Rappelons également que le Rassemblement National revendique, pour les militants anti-avortement, la possibilité de faire des manifestations devant les cliniques : « C’est un pas de plus vers ce qui se passe aux États-Unis ». Néanmoins pas besoin d’attendre le RN pour que le droit à l’IVG soit fragilisé, Macron et son réarmement démographique représentent déjà une menace bien réelle : « Ça nous pend au nez aussi, une espèce de politique nataliste ».

Une culture à double tranchant

Avec MURmur, Caroline Deyns souhaite entretenir la mémoire des combats et des gestes primordiaux pour les femmes. Elle fait le parallèle avec le film Annie Colère qui traite des avortements pratiqués par le MLAC dans l’illégalité : « Ça parle de la méthode Karmann, dont les gestes sont relativement simples. Ce film est important car ces gestes doivent être transmis, pouvoir continuer à s’enseigner, pour nous éviter de laisser nos corps uniquement au monde médical ». Si la littérature et le cinéma sont capables de porter une parole vitale, ils peuvent aussi véhiculer des représentations nocives : « C’est vraiment insidieux parce qu’il y a une culture du viol qui est distillée, à laquelle on est aveugle. Ça fait beaucoup de mal. Le rapport qu’on a avec les hommes est tellement contraint par cette vision qu’on a ingérée ». Pour ces raisons, beaucoup sont amené·e·s, consciemment ou non, à pratiquer le tri sélectif : « Je ne lis presque plus que des femmes. Ce n’est pas volontaire, mais spontané : enfin de la littérature qui résonne dans le ventre et taille les œillères en pièces ! »

Du tac au tac

Qu’est-ce qui nourrit ton écriture ?
La colère. Et le besoin de dire cette colère. Je travaille à l’aiguiser.
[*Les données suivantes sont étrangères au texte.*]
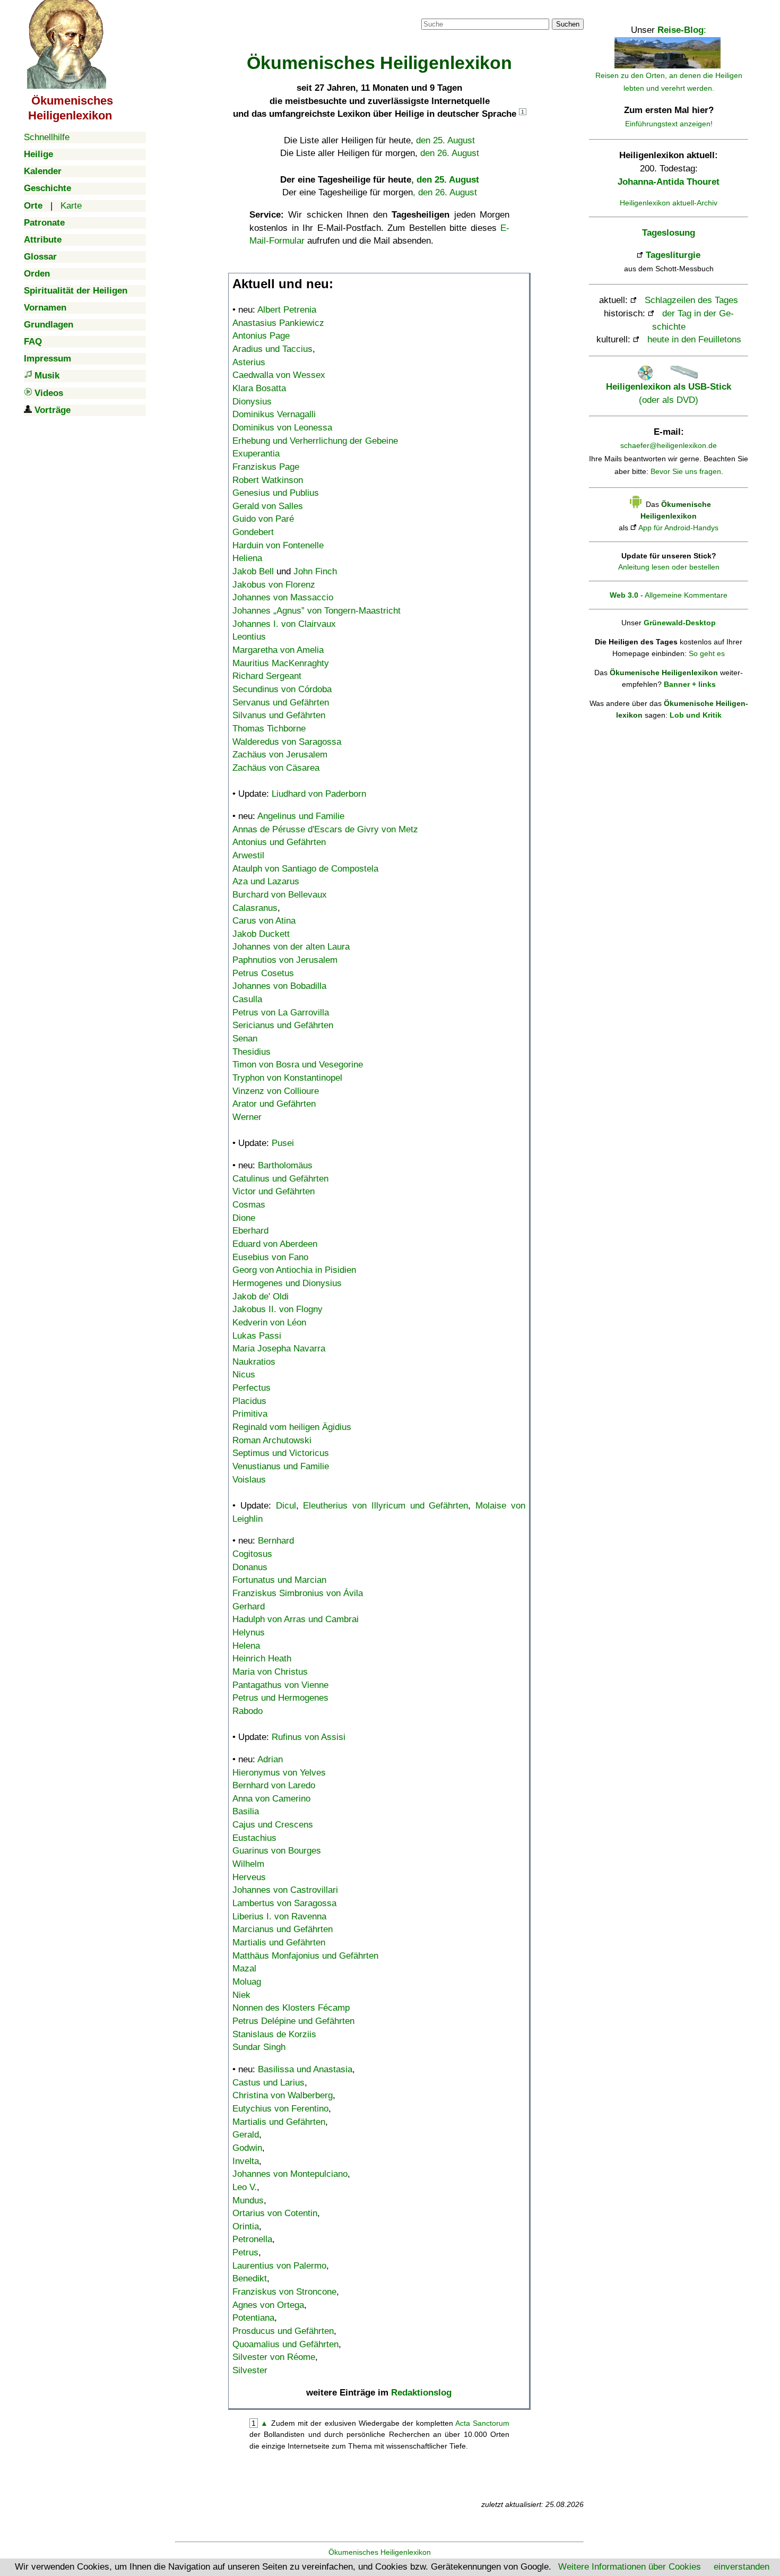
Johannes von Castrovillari (285, 1890)
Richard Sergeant (266, 676)
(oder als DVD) (668, 393)
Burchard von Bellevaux (279, 895)
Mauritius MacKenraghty (280, 663)
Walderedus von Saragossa (286, 742)
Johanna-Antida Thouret (669, 182)
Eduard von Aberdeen (274, 1244)
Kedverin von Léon (269, 1322)
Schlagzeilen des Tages (691, 300)
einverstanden (741, 2567)
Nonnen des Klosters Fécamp (291, 2008)
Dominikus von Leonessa (282, 428)
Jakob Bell (253, 571)
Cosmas (248, 1205)
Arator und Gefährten (274, 1104)
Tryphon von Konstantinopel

La première lecture qui t’a marqué ?
Colette. Ma première vraie extase littéraire, parce qu’il y a une sensorialité extrême, une écriture du corps.

La place de l’écriture dans ta vie ?
Une place d’équilibre. C’est un espace de parenthèse. Ce n’est pas écrire à ses heures perdues mais pendant ses heures gagnées.

Comment tu as commencé à écrire ?
En lisant. Jeune j’étais une lectrice boulimique. Je me faisais un livre par jour et puis, naturellement, j’ai eu envie d’écrire aussi.

Des projets en ce moment ?
J’en ai quatre. Deux romans et deux poèmes narratifs. Ça tourne autour du corps et de la femme. Pour l’instant ça mature dans mon esprit. Cet été j’aimerais bien les mettre sur papier.